Meghan, the Duchess of Sussex, has been hitting the phones, calling members of Congress to garner support for paid family leave in the United States.
“I just get the phone number, and I call and have a conversation,” she told Andrew Ross Sorkin at the DealBook Online Summit on Tuesday. “People are pretty surprised, I think.”
Meghan’s outreach comes as Democrats have debated whether to include paid leave in a sweeping policy bill. The United States is the only rich country that does not have national paid maternity leave.

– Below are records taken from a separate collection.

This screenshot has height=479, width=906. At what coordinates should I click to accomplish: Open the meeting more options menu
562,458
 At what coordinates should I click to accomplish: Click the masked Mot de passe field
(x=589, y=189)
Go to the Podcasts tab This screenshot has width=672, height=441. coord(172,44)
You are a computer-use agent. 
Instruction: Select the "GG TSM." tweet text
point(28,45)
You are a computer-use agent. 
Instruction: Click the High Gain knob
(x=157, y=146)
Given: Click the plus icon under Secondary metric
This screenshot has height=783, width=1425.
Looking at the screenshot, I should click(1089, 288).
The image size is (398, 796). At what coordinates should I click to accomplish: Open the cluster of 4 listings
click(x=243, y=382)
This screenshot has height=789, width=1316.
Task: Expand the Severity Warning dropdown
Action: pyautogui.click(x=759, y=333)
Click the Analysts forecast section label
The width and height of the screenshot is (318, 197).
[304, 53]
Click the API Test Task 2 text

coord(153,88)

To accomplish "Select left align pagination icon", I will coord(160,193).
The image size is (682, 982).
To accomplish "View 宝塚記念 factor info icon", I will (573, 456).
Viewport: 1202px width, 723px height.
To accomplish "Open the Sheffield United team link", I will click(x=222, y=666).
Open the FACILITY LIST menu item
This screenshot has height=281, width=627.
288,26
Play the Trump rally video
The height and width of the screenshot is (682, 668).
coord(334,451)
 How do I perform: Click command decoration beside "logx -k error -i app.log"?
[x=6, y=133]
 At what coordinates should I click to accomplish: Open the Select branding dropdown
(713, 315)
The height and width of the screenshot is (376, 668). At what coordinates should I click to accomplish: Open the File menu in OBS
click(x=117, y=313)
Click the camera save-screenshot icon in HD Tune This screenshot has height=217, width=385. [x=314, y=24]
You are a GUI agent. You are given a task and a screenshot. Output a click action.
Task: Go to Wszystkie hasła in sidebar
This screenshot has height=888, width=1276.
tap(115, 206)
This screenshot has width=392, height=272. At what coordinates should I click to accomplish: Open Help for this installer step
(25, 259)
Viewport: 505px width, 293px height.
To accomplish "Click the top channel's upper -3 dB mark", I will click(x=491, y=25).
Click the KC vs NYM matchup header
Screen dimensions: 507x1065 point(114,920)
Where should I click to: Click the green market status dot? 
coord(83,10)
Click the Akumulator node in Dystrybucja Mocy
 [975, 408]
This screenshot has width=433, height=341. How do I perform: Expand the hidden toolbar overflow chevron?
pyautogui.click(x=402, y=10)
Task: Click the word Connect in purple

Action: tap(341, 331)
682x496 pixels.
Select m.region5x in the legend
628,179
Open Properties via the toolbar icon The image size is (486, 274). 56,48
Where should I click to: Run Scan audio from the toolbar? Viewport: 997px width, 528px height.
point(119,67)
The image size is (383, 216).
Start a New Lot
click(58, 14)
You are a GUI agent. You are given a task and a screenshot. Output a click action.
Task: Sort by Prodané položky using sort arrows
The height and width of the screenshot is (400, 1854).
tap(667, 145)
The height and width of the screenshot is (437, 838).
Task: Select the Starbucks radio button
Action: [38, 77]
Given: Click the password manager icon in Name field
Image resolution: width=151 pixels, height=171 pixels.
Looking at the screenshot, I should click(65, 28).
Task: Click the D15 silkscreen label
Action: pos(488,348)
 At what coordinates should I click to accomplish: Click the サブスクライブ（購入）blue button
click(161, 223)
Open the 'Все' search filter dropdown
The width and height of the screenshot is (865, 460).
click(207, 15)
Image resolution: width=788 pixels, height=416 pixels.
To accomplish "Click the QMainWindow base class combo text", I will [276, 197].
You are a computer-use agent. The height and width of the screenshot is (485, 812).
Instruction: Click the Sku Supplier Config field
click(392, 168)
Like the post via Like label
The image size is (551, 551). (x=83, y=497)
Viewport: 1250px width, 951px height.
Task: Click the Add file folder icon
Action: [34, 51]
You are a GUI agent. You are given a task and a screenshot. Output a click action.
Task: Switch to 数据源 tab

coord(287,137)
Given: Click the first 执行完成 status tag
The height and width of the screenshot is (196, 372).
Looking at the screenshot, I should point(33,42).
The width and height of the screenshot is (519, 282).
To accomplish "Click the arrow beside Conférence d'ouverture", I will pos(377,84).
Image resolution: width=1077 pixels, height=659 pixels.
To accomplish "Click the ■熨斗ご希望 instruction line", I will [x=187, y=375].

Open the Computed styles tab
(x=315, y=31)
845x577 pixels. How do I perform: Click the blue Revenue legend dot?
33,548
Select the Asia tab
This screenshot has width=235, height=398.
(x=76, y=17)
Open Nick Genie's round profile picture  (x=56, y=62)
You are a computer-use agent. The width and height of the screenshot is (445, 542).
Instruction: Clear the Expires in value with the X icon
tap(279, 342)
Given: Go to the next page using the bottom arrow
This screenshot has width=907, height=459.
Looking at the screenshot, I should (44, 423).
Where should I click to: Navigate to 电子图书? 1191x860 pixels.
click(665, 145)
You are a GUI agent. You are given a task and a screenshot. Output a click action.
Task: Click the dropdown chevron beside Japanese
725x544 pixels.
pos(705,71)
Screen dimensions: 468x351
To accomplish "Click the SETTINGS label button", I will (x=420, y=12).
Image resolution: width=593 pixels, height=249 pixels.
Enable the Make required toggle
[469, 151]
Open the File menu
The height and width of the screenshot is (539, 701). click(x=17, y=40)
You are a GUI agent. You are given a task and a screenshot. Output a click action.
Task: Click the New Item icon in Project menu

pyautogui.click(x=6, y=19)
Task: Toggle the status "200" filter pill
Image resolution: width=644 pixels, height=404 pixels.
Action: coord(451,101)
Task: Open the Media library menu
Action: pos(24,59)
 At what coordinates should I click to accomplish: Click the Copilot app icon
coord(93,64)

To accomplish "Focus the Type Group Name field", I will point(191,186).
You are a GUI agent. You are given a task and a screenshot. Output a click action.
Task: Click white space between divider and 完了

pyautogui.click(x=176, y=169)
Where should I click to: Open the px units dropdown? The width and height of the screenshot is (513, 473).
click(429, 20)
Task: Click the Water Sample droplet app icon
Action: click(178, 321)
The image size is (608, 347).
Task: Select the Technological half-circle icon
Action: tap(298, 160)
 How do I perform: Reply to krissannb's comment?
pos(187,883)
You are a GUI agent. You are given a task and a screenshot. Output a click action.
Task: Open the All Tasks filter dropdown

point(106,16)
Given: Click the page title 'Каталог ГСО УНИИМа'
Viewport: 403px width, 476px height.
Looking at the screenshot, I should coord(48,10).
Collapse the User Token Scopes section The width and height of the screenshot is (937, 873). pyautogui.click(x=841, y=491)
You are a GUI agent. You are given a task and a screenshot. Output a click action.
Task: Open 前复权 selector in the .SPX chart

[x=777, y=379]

The administration has met with business leaders to underscore the importance of paid family leave to the economy, with the share of women working for pay at its lowest level since 1986.
“This is one of those issues that is not red or blue,” Meghan said. “It sets us up for economic growth and success, but it also just allows people to have that very sacred time as a family.”
Meghan added, “it takes strong men, modern men, to really understand they benefit from it as well” and that “it is not just about the mom.”
Meghan also addressed “ambition,” which she said has become a “trigger word” for some, particularly when applied to women.
“There is nothing wrong,” she said, with women talking about “success, ambition, or financial prowess.”
Among Meghan’s recent projects, she and her husband, Prince Harry, have joined Ethic, a fintech asset manager in the fast-growing environmental, social and governance, or E.S.G., space, as “impact partners” and investors. Ethic has $1.3 billion under management and creates separately managed accounts to invest in social responsibility themes.
Mellody Hobson, the co-chief executive and president of Ariel Investments, who joined Meghan at the summit, said she has occasionally felt she needs to manage differently as a female boss.
“I have found myself having, at times, to modulate myself in order to win,” said Ms. Hobson. “I don’t think there’s anything wrong with that. Sometimes I can also be big.”
Ms. Hobson and Meghan also addressed workplace diversity initiatives.
“I do believe the number-one beneficiary of diversity initiatives in this country has been white women,” Ms. Hobson said. “I think the problem is that there is this scenario that is created, and it is a zero-sum game — and it is not.”